Contenir la dépense sans fragiliser le dossier
Le levier le plus efficace pour contenir les honoraires se situe avant l'ordonnance, dans la rédaction des chefs de mission. Une mission large, qui demande au technicien d'examiner l'ensemble d'un ouvrage quand le litige porte sur deux lots, produit mécaniquement des vacations que personne n'utilisera. Un avocat qui cadre les questions posées agit directement sur la facture, sans rien retirer à la démonstration.
Le deuxième levier est la préparation des pièces. Un dossier remis classé, paginé et accompagné d'un bordereau fait gagner des heures d'étude, et ces heures sont facturées. À l'inverse, communiquer par lots successifs oblige le technicien à reprendre son analyse et à convoquer une réunion supplémentaire.
Le troisième tient à la conduite des opérations. Répondre dans le délai imparti sur le document de synthèse, formuler des dires précis plutôt que répétitifs, ne pas solliciter d'investigation dont on n'attend rien : chaque écriture inutile se retrouve dans le temps facturé, puis dans le rapport déposé au greffe.

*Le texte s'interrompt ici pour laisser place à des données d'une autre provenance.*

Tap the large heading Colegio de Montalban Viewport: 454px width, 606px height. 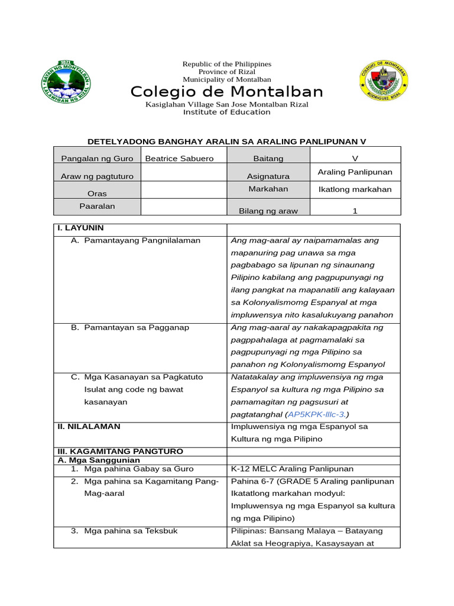tap(226, 92)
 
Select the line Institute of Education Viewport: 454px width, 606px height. tap(226, 112)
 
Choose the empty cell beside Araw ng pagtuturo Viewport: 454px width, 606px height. tap(184, 173)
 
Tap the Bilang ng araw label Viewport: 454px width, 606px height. tap(268, 211)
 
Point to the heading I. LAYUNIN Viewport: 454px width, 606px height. tap(80, 228)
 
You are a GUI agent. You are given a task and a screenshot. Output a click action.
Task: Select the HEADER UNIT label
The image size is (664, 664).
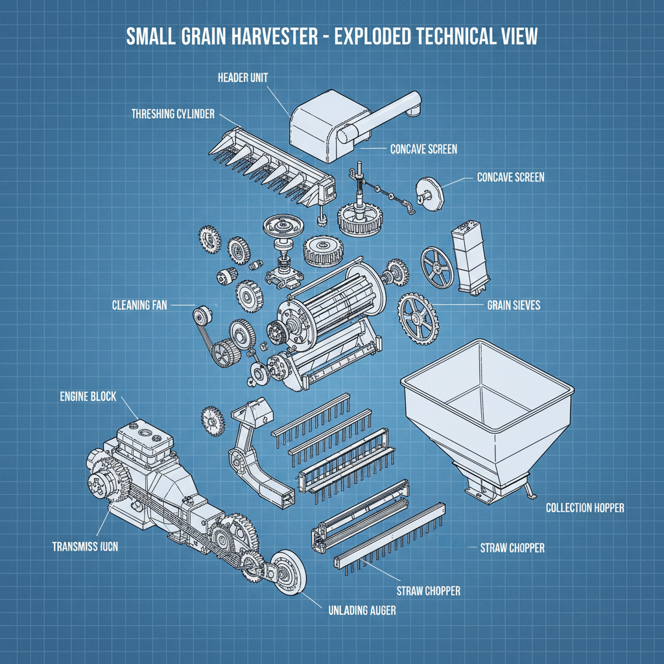pos(243,77)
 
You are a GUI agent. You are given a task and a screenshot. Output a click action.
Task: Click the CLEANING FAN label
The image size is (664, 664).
pos(139,305)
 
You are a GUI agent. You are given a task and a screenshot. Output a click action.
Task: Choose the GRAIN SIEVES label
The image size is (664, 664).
pos(513,304)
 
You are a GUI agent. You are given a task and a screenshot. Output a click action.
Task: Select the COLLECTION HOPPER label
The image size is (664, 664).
pos(584,508)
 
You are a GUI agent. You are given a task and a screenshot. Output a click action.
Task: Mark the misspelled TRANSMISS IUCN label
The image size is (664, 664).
pos(85,547)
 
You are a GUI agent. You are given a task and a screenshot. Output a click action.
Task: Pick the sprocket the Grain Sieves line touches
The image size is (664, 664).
pos(418,316)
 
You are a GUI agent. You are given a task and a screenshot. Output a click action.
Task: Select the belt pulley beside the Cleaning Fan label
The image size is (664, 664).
pos(202,318)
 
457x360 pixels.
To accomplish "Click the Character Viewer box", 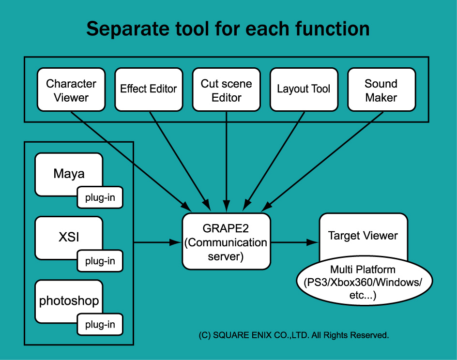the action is [71, 90].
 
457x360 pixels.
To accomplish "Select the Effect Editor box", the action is [149, 90].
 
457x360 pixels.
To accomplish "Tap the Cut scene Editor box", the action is [227, 90].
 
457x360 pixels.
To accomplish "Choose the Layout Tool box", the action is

Reste une décision qui appartient au justiciable seul : la mesure vaut-elle son prix. Face à un désordre chiffré à deux mille euros, une consignation de trois mille euros est un mauvais calcul, et la voie amiable ou une simple mise en demeure documentée servira mieux les intérêts en présence. Face à un préjudice lourd, la même somme est un investissement modeste au regard de ce que la décision finale mettra en jeu.